# TASK DIRECTIONS
Retype the whole listing that follows so that it matches the original exactly.

# DATA FOR PROCESSING
::::::::
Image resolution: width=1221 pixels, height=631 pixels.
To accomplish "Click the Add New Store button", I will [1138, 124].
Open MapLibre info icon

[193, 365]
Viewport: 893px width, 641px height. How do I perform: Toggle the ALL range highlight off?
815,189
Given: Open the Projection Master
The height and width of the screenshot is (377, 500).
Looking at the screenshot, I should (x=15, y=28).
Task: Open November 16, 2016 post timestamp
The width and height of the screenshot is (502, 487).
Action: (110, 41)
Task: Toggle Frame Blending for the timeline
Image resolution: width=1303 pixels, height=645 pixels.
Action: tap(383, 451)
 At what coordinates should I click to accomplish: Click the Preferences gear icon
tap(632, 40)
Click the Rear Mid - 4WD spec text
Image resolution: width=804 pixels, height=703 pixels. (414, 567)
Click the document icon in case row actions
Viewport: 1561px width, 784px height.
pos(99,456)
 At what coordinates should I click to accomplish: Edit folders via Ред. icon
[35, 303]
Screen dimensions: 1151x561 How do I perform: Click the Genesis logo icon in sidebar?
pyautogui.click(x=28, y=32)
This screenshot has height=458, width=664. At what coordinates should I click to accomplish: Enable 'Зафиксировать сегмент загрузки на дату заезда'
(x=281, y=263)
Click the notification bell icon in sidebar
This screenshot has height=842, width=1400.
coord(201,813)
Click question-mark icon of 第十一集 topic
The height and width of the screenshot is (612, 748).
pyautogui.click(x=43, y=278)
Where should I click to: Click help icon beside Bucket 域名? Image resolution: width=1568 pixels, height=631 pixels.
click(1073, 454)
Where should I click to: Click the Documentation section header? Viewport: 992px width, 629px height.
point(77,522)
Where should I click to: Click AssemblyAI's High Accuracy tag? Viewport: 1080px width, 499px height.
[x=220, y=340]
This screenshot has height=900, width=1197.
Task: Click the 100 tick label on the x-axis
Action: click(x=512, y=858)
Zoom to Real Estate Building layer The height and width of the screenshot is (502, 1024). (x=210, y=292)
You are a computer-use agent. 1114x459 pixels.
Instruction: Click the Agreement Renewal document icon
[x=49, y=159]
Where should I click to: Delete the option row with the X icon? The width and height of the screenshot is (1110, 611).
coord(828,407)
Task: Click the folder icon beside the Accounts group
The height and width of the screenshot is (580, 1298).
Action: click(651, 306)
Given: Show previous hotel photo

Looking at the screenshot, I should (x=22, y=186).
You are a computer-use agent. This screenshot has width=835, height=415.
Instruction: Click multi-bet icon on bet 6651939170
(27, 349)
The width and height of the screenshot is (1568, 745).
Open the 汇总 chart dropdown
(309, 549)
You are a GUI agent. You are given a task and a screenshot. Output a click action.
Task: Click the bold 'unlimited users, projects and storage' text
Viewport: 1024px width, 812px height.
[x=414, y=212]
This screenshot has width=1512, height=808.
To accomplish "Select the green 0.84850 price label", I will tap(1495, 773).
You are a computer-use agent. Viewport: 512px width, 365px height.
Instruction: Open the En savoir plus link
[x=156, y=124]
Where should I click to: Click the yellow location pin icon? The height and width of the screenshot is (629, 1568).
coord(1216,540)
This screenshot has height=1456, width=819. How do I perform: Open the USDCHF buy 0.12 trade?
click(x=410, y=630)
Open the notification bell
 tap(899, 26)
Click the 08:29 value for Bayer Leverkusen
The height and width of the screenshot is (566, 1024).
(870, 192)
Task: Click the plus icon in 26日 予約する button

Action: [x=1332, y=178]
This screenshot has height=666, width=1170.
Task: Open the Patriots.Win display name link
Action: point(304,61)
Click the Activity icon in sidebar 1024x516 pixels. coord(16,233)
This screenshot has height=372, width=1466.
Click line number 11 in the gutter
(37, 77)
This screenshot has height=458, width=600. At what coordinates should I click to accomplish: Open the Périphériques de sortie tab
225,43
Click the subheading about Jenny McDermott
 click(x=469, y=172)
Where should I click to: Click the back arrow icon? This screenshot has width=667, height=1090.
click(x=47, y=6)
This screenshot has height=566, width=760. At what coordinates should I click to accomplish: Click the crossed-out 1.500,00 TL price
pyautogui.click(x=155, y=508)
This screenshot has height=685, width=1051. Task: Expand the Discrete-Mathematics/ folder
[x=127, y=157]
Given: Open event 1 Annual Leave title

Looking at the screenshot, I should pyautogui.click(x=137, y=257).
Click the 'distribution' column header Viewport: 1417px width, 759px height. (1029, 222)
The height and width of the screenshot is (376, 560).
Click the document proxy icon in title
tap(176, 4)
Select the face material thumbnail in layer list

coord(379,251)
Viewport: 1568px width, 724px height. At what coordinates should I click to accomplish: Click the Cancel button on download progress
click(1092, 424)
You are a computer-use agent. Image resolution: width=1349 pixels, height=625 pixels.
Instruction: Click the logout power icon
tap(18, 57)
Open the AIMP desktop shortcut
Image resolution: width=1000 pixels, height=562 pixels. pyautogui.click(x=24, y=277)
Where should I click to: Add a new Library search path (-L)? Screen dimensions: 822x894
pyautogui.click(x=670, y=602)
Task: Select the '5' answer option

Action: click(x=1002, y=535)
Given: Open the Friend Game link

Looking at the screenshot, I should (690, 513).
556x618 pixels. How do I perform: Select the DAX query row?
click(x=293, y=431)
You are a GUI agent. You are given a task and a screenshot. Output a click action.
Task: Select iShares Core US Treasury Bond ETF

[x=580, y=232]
::::::::
# SOLUTION
Image resolution: width=1221 pixels, height=631 pixels.
To accomplish "Click the Add New Store button", I will [1138, 124].
Open MapLibre info icon

[193, 365]
Viewport: 893px width, 641px height. How do I perform: Toggle the ALL range highlight off?
815,189
Given: Open the Projection Master
The height and width of the screenshot is (377, 500).
Looking at the screenshot, I should (x=15, y=28).
Task: Open November 16, 2016 post timestamp
The width and height of the screenshot is (502, 487).
Action: (110, 41)
Task: Toggle Frame Blending for the timeline
Image resolution: width=1303 pixels, height=645 pixels.
Action: tap(383, 451)
 At what coordinates should I click to accomplish: Click the Preferences gear icon
tap(632, 40)
Click the Rear Mid - 4WD spec text
Image resolution: width=804 pixels, height=703 pixels. (414, 567)
Click the document icon in case row actions
Viewport: 1561px width, 784px height.
pos(99,456)
 At what coordinates should I click to accomplish: Edit folders via Ред. icon
[35, 303]
Screen dimensions: 1151x561 How do I perform: Click the Genesis logo icon in sidebar?
pyautogui.click(x=28, y=32)
This screenshot has height=458, width=664. At what coordinates should I click to accomplish: Enable 'Зафиксировать сегмент загрузки на дату заезда'
(x=281, y=263)
Click the notification bell icon in sidebar
This screenshot has height=842, width=1400.
coord(201,813)
Click question-mark icon of 第十一集 topic
The height and width of the screenshot is (612, 748).
pyautogui.click(x=43, y=278)
Where should I click to: Click help icon beside Bucket 域名? Image resolution: width=1568 pixels, height=631 pixels.
click(1073, 454)
Where should I click to: Click the Documentation section header? Viewport: 992px width, 629px height.
point(77,522)
Where should I click to: Click AssemblyAI's High Accuracy tag? Viewport: 1080px width, 499px height.
[x=220, y=340]
This screenshot has height=900, width=1197.
Task: Click the 100 tick label on the x-axis
Action: click(x=512, y=858)
Zoom to Real Estate Building layer The height and width of the screenshot is (502, 1024). (x=210, y=292)
You are a computer-use agent. 1114x459 pixels.
Instruction: Click the Agreement Renewal document icon
[x=49, y=159]
Where should I click to: Delete the option row with the X icon? The width and height of the screenshot is (1110, 611).
coord(828,407)
Task: Click the folder icon beside the Accounts group
The height and width of the screenshot is (580, 1298).
Action: click(651, 306)
Given: Show previous hotel photo

Looking at the screenshot, I should (x=22, y=186).
You are a computer-use agent. This screenshot has width=835, height=415.
Instruction: Click multi-bet icon on bet 6651939170
(27, 349)
The width and height of the screenshot is (1568, 745).
Open the 汇总 chart dropdown
(309, 549)
You are a GUI agent. You are given a task and a screenshot. Output a click action.
Task: Click the bold 'unlimited users, projects and storage' text
Viewport: 1024px width, 812px height.
[x=414, y=212]
This screenshot has width=1512, height=808.
To accomplish "Select the green 0.84850 price label", I will tap(1495, 773).
You are a computer-use agent. Viewport: 512px width, 365px height.
Instruction: Open the En savoir plus link
[x=156, y=124]
Where should I click to: Click the yellow location pin icon? The height and width of the screenshot is (629, 1568).
coord(1216,540)
This screenshot has height=1456, width=819. How do I perform: Open the USDCHF buy 0.12 trade?
click(x=410, y=630)
Open the notification bell
 tap(899, 26)
Click the 08:29 value for Bayer Leverkusen
The height and width of the screenshot is (566, 1024).
(870, 192)
Task: Click the plus icon in 26日 予約する button

Action: [x=1332, y=178]
This screenshot has height=666, width=1170.
Task: Open the Patriots.Win display name link
Action: point(304,61)
Click the Activity icon in sidebar 1024x516 pixels. coord(16,233)
This screenshot has height=372, width=1466.
Click line number 11 in the gutter
(37, 77)
This screenshot has height=458, width=600. At what coordinates should I click to accomplish: Open the Périphériques de sortie tab
225,43
Click the subheading about Jenny McDermott
 click(x=469, y=172)
Where should I click to: Click the back arrow icon? This screenshot has width=667, height=1090.
click(x=47, y=6)
This screenshot has height=566, width=760. At what coordinates should I click to accomplish: Click the crossed-out 1.500,00 TL price
pyautogui.click(x=155, y=508)
This screenshot has height=685, width=1051. Task: Expand the Discrete-Mathematics/ folder
[x=127, y=157]
Given: Open event 1 Annual Leave title

Looking at the screenshot, I should pyautogui.click(x=137, y=257).
Click the 'distribution' column header Viewport: 1417px width, 759px height. (1029, 222)
The height and width of the screenshot is (376, 560).
Click the document proxy icon in title
tap(176, 4)
Select the face material thumbnail in layer list

coord(379,251)
Viewport: 1568px width, 724px height. At what coordinates should I click to accomplish: Click the Cancel button on download progress
click(1092, 424)
You are a computer-use agent. Image resolution: width=1349 pixels, height=625 pixels.
Instruction: Click the logout power icon
tap(18, 57)
Open the AIMP desktop shortcut
Image resolution: width=1000 pixels, height=562 pixels. pyautogui.click(x=24, y=277)
Where should I click to: Add a new Library search path (-L)? Screen dimensions: 822x894
pyautogui.click(x=670, y=602)
Task: Select the '5' answer option

Action: click(x=1002, y=535)
Given: Open the Friend Game link

Looking at the screenshot, I should (690, 513).
556x618 pixels. How do I perform: Select the DAX query row?
click(x=293, y=431)
You are a GUI agent. You are given a task and a screenshot. Output a click action.
Task: Select iShares Core US Treasury Bond ETF

[x=580, y=232]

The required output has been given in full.